The reason is oddly simple. Prior to the mid-1900s, people weren’t exposed to all of the toxins that are so prevalent in our society today.  Many of these toxins are now being called diabetogens, because they have such a profound effect on blood sugar control.

One of the most pervasive group of chemicals today are per- and polyfluoroalkyl substances (PFAS). They are also known as “forever chemicals” because they don’t break down in the environment.

PFAs can be found in nonstick frying pans, waterproof clothing and stain repellants used on carpeting and fabric furnishings.

They are in food packaging, like microwave popcorn bags, where they can seep into the food you eat.

PFAs are also commonly found in cosmetics that women use every day.

As a matter of fact, when researchers at the University of Notre Dame tested 231 U.S. and Canadian cosmetic products, they found that nearly half of them contained PFAs. Some of the cosmetics tested included mascaras, lip products, foundations and concealers.

Because a lot of these items are used around the eyes and on the lips, the PFAs are easily absorbed by the body through the tear ducts and mucous membranes.

In the past, these chemicals have been linked to cancer, thyroid disease, immune suppression, low birth weight, and decreased fertility.

More recently, we’ve learned PFAs are also associated with the development of type 2 diabetes and non-alcoholic fatty liver disease (NAFLD).

Diabetes and NAFLD: Two Sides of the Same Coin.

In a new study, researchers followed a group 1237 women. At the beginning of the study the women were 45 to 56 years old and all of them were diabetes-free.

After 16 years of follow-up, they found that the women with the highest exposure to seven different types of PFAs were more than twice as likely to develop diabetes.

Just three months earlier, a different group of researchers released an analysis of 24 different studies showing that PFA exposure was associated with higher levels of ALT (alanine transaminase), AST (aspartate aminotransferase) and GGT (gamma-glutamyl transferase) in humans.

These are all liver enzymes that, at high levels, are indicative of NAFLD.

It appears that PFAs create an imbalance in both lipid and amino acid metabolism. This increases fatty acid oxidation which eventually leads to impaired glucose metabolism and insulin resistance. These same metabolic disruptions are also associated with liver damage and fatty liver.

Now here’s the real kicker…

Having an accumulation of fat in your liver cells increases your risk of developing type 2 diabetes. Fatty liver also increases diabetic complications. At the same time, having diabetes is one of the strongest risk factors for faster progression of NAFLD.
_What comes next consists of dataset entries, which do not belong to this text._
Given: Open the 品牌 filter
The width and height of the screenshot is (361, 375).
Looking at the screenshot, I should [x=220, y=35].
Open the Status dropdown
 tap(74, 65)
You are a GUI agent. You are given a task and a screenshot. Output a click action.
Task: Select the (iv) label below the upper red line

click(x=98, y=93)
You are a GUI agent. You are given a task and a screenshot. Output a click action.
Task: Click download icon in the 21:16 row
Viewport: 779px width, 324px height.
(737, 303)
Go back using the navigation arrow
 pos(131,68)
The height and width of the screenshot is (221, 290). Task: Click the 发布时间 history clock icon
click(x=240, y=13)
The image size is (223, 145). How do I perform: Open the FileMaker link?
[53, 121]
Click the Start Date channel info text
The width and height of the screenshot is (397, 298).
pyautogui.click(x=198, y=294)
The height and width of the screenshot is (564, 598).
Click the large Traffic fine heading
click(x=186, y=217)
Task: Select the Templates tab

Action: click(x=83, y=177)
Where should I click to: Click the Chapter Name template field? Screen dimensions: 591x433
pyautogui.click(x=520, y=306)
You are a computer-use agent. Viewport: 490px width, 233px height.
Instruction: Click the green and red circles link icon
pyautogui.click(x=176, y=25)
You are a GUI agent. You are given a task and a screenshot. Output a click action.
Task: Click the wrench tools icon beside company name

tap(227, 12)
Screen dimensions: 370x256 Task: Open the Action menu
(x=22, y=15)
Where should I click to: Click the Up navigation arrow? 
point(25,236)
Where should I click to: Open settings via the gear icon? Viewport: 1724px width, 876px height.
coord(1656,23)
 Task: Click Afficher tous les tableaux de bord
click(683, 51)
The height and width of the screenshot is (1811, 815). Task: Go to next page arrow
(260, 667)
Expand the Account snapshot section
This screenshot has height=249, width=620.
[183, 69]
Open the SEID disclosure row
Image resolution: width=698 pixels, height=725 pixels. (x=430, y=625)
This is called a bidirectional relationship and it’s extremely common. About 70% of diabetic patients have fatty liver.

Let’s Get PFAs Out of Your Life

On June 15, 2022, the EPA issued a health advisory warning that PFAs are more dangerous than they previously thought. The advisory states that…

“Based on the new data and draft analyses, the levels at which negative health effects could occur are much lower than previously understood when EPA issued the 2016 Health Advisories for PFOA and PFOS (70 ppt) – including near zero for certain health effects.”

In other words, any amount of PFA exposure is bad for you. So one of the best things you can do is start limiting your exposure to them.

Get rid of non-stick pans. Toss out any personal hygiene products or cosmetics that contain the words ‘PTFE’ or ‘perfluoro’ in the list of ingredients. Avoid foods that come in grease-resistant packaging – the kind that resembles paper or cardboard. Choose fresh, organic foods instead.

I also recommend boosting levels of glutathione, your “master antioxidant.” It helps to protect against oxidative damage to your cells and metabolic pathways that lead to diabetes and liver damage.

Glutathione itself isn’t very well absorbed by the body. But your body can manufacture more glutathione on its own when you take N-acetylcysteine (NAC), alpha lipoic acid and vitamin C daily.

It’s never too late to make positive changes in your life. And the sooner you take steps to rid your body of PFAs, the better off you will be.